#### 本文:
——

CHAPTER 11.2.2:弱い紐帯と強い紐帯 ④密度と閉鎖性
 また、高密度のネットワークでは、ネットワーク内部でのやりとりが多くなるために、自然とそのネットワーク内での規範や意識が同質的になります。このような同質的な規範は逸脱的な行動をとるネットワークの参加者に対して、ネットワーク内の規範や意識に従うことを強制したり、そうでなければ、排除しようとしたりします。閉鎖的なネットワークですから、他のネットワーク参加者もこれに同調することになります。
 つまり、高密度のネットワークでは、規範や意識が同質化しやすく、それに逸脱した参加者に対して強い制裁を行いやすくなっているのです。これでは、ネットワークから得るものがあったとしても、参加者の行動の自由が制限されてしまい ます。一方で、低密度のネットワークは、開放的なネットワークになっていますから、このようなことは起こりにくいのです。
【出展:『初めての経営学 経営組織論』256~257頁(鈴木竜太/東洋経済新報社2018)】

 この「経営組織論」を参考に、『経営の技法』(野村修也・久保利英明・芦原一郎/中央経済社 2019)の観点から、経営組織論を考えてみましょう。

2つの会社組織論の図

1.内部統制(下の正三角形)の問題
 主に同調圧力のことが論じられています。

——

#### 提示された項目:

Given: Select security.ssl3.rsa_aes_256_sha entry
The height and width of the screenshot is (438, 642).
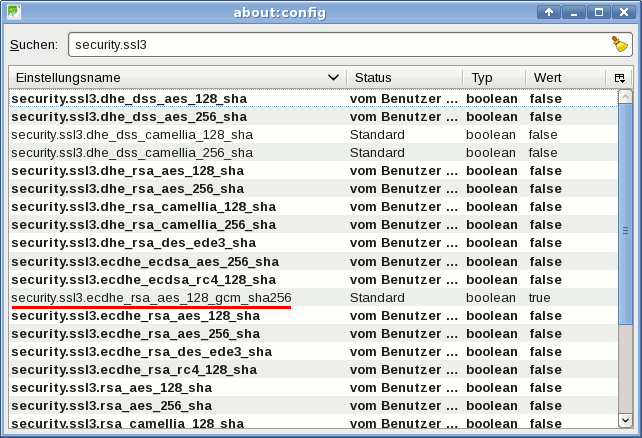Looking at the screenshot, I should (111, 406).
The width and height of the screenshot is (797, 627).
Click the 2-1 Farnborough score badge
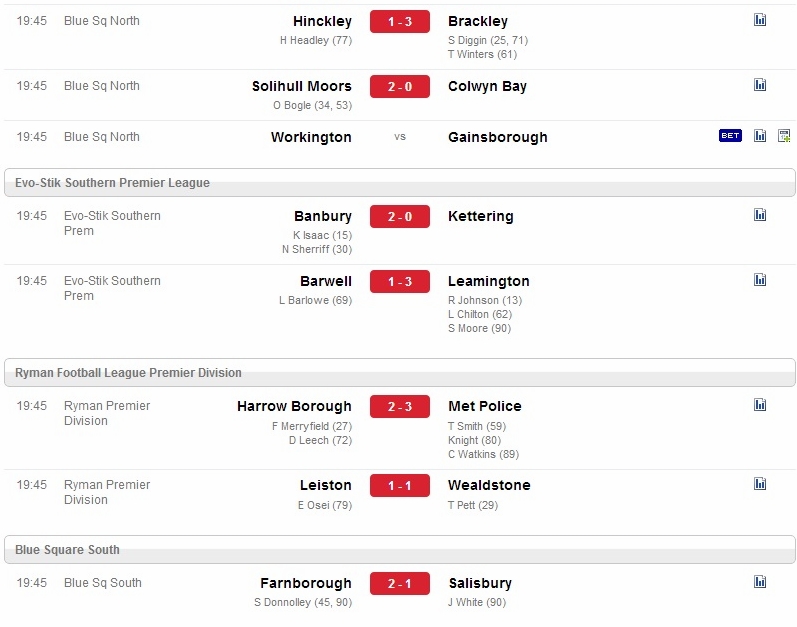click(400, 583)
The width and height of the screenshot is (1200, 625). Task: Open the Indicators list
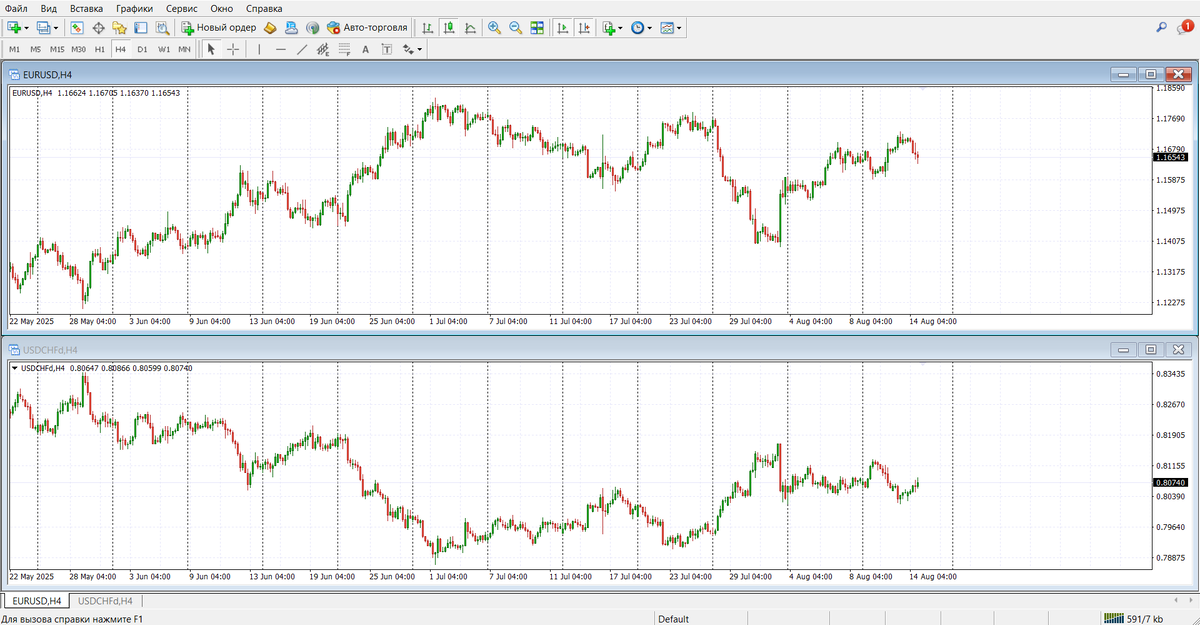click(x=608, y=28)
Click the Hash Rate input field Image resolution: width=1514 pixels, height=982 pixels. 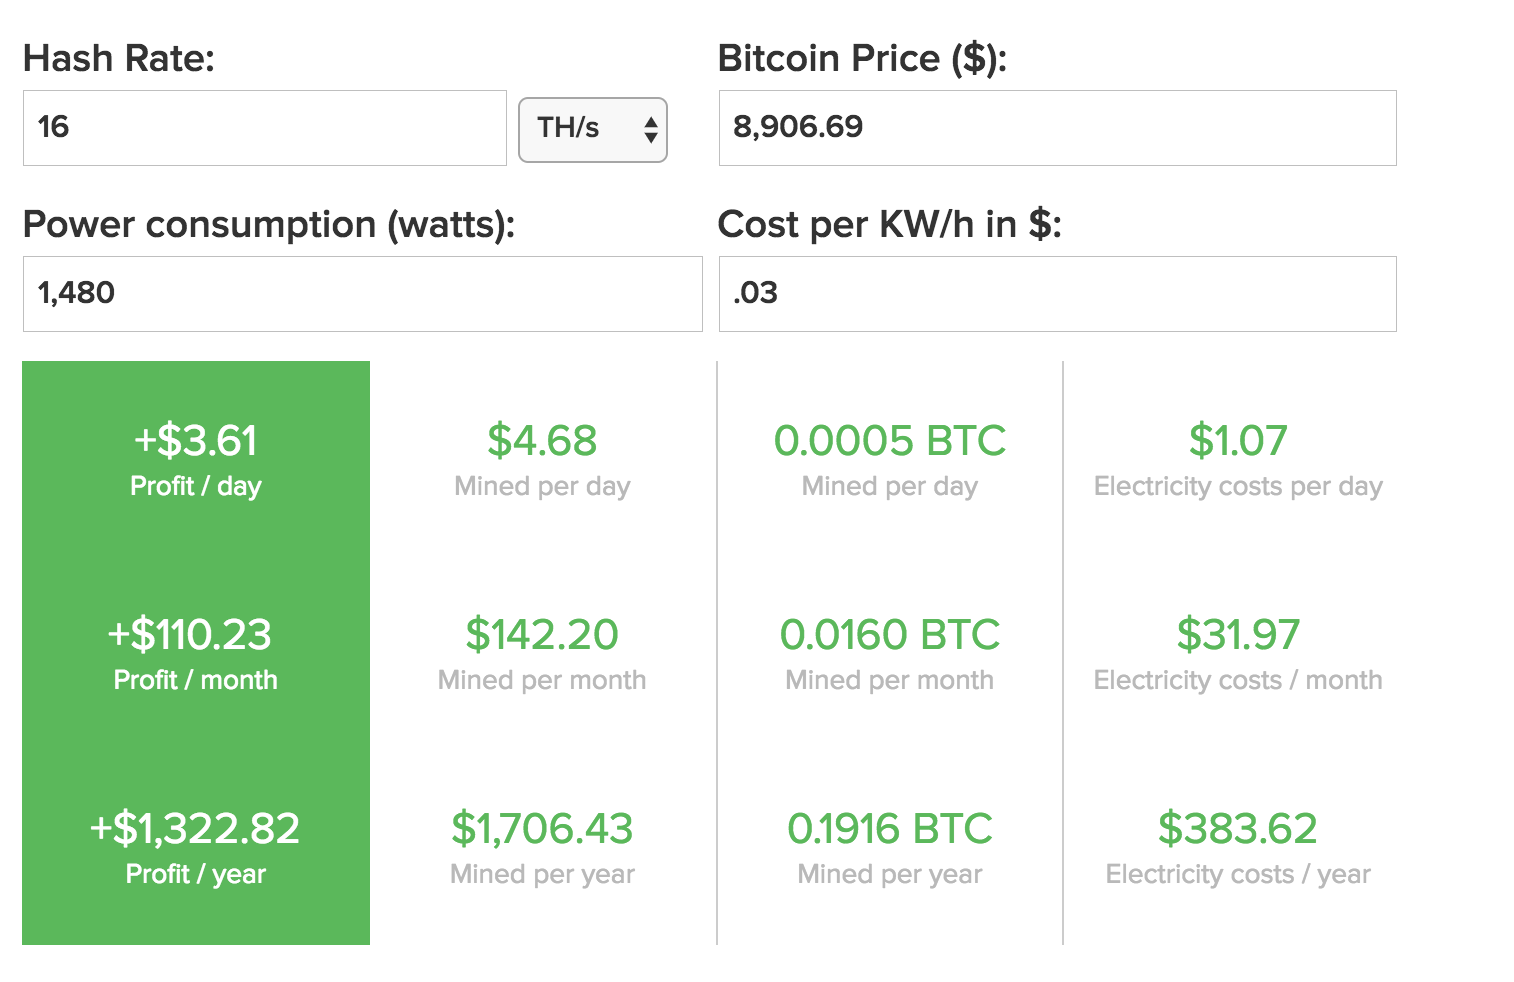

——

#### 学習課題:
a - ネットワークの密度と閉鎖性を扱った本文から、「つまり、高密度のネットワーク」から「主に同調圧力のことが論じられています。」までのすべてを、一字も変えずに書き写しなさい。
b - 次の(i)〜(iii)の記述は、ネットワークの密度と閉鎖性を扱った本文の内容と合っているか。それぞれ「はい」か「いいえ」で答え、判断の根拠となる本文の語句をそのまま引用しなさい。
(i) 高密度のネットワークでは、規範や意識が同質化しやすい。
(ii) 低密度のネットワークは、閉鎖的なネットワークになっている。
(iii) 高密度のネットワークでは、規範や意識から逸脱した参加者に強い制裁が加えられやすい。
c - ネットワークの密度と閉鎖性を扱った本文を、最後の一文「主に同調圧力のことが論じられています。」の後から書き継ぎなさい。

#### 解答:
a -
つまり、高密度のネットワークでは、規範や意識が同質化しやすく、それに逸脱した参加者に対して強い制裁を行いやすくなっているのです。これでは、ネットワークから得るものがあったとしても、参加者の行動の自由が制限されてしまい ます。一方で、低密度のネットワークは、開放的なネットワークになっていますから、このようなことは起こりにくいのです。
【出展:『初めての経営学 経営組織論』256~257頁(鈴木竜太/東洋経済新報社2018)】

 この「経営組織論」を参考に、『経営の技法』(野村修也・久保利英明・芦原一郎/中央経済社 2019)の観点から、経営組織論を考えてみましょう。

2つの会社組織論の図

1.内部統制(下の正三角形)の問題
 主に同調圧力のことが論じられています。

b -
(i) はい。「高密度のネットワークでは、規範や意識が同質化しやすく」
(ii) いいえ。「低密度のネットワークは、開放的なネットワークになっています」
(iii) はい。「それに逸脱した参加者に対して強い制裁を行いやすくなっているのです」

c -
 これが会社内で起こると、人事権の過剰な行使やハラスメント等の問題が生じやすくなります。組織の一体性や突破力を重視する会社にこのような問題が生じやすい土壌があります。
 けれどもそのような会社組織であることを自覚していれば、会社と従業員お互いがそれぞれの立場や距離感を自覚的に設定しますので、かえってこのようなトラブルは生じにくくなります。
 むしろ、会社としては多様性を重く見ているのに、管理職者がこれを勘違いし、自分のやり方で自由にチームマネジメントしてよいと思っている場合に、自分の価値観を部下に押し付けようとしてトラブルになることが多いようです。会社は同調圧力をかけないつもりであり、従業員もそのように思っているのに、管理職者が同調圧力をかけてしまうような場合です。
 けれども、管理職者は、会社の方針や文化の中、という制限の中で自由が与えられているだけです。会社は管理職者に一定の人事権を託して、そのチームの管理を任せているのですから、管理職者にその方向性や使い方を正しく理解させなければ、会社組織が崩壊しかねません。

2.ガバナンス(上の逆三角形)の問題
 同調圧力が会社外で起こると、会社内とは異なり、原則は特に何か規制に触れるわけでも、法的な責任が発生するわけでもありません。
 もっとも、それが談合のように独禁法に違反したり、下請けいじめのように下請法に違反したりするなど、自由競争の基盤を損なう事態にまでなれば、これら経済法に違反する違法な行為となります。

3.おわりに
 同調圧力と多様性や自主性は、自身が自由に行動できる範囲に大きな影響を及ぼします。対立するばかりではありませんが、緊張関係にあることが多いことを理解しましょう。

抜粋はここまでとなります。